両手で頭を撫でる素振りをして、二人に悟られぬよう神通力をこっそり使い、雅の負傷した耳を完治させた。
「これでよしっと。さてとじゃ、花梨や」
「はい、なんでしょう?」
「なるべくなら、雅の傍から離れたくないんじゃ。なのでワシも、今日はここに泊まってもいいかの?」
「楓さんも、ここに?」
まさかの人物からの申し出に、花梨は目をぱちくりとさせるも。断る理由はどこにも無いと、無邪気な笑みで応えた。
「はい、もちろんです! 皆さんもいいですよね?」
「無論だ。部屋主のお前さんが良いと言うなら、ワシらは何も言わんさ」
「楓ちゃんとお泊まりが出来るなんて、滅多に無い機会ね。楽しみだわ」
「よいしょっと」
むしろ部外者なのだから、決定権は花梨にあると返すぬらりひょんに。華奢な笑みを浮かべ、右頬に手を添える
ならばとお構い無しに、正座している楓の太ももに香箱座りをして、一息つく猫又化した
そんな自由気ままな纏に、楓は撫でろと伸ばしてきた纏の頭に手を置き、微笑みながら撫で始めた。

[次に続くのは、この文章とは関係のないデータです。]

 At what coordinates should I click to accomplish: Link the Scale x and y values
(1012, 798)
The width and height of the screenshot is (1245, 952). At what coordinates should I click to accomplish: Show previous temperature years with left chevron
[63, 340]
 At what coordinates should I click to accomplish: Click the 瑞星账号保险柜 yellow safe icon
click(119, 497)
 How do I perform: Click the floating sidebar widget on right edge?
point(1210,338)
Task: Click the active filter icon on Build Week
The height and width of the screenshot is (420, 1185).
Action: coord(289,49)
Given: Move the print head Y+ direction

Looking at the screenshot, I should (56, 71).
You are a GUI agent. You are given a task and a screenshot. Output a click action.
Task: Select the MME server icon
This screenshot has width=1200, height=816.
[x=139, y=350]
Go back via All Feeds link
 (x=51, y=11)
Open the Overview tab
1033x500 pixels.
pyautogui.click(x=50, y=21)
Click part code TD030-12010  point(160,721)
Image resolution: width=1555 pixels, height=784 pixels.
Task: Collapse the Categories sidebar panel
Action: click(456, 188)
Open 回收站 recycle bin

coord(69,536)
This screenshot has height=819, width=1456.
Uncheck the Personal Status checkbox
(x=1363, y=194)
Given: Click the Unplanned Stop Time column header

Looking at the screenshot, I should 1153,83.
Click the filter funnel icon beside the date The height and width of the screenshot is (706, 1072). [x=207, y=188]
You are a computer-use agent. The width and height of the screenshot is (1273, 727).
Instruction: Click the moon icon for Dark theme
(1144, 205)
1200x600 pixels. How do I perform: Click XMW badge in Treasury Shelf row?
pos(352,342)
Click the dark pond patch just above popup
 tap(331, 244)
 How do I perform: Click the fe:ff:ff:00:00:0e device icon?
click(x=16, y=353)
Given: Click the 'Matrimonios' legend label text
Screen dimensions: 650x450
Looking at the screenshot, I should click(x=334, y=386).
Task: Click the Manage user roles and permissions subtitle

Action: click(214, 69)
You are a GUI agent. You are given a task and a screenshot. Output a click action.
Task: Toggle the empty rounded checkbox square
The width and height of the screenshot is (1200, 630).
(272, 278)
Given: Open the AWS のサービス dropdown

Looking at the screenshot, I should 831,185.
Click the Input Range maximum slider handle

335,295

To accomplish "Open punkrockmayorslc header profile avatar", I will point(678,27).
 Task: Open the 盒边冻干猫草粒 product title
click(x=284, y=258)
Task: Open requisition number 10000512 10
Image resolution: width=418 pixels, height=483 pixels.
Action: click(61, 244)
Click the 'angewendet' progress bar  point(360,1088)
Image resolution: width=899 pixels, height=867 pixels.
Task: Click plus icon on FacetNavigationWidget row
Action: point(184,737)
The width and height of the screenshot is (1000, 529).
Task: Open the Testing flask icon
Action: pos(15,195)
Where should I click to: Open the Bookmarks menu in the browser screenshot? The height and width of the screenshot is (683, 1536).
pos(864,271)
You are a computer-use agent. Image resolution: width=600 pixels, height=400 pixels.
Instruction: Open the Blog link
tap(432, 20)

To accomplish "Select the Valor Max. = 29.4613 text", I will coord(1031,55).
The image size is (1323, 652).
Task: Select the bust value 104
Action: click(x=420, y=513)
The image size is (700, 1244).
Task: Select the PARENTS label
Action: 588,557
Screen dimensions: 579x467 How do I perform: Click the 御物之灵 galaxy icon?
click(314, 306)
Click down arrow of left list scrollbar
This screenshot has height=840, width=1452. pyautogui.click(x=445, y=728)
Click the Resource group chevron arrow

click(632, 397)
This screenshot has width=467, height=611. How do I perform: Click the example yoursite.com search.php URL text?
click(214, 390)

「すまぬのお、花梨。ワシのワガママを聞いてくれて。この恩は、三日後に必ず返そう」
「三日後?」
「そうじゃ。今度は、お主らがワシらの部屋へ泊まりに来るじゃろ? とりあえず、来たらまずは食事処へ参れ。ワシが何でもご馳走してやろう」
「本当ですか? わあっ、初めて泊まった時は寄れなかったから、すごく嬉しいや! それじゃあ、楽しみにしてますね!」
「うむ。ワシも、三日後を楽しみにしていよう」
お礼も兼ねて次回の約束も交えると、二人して微笑み合い、ぽやっとした纏をいじくり回していく。
そして、楓を中心として会話が盛り上がり出し、笑い声が絶えぬまま、夜が更けるまで続いていった。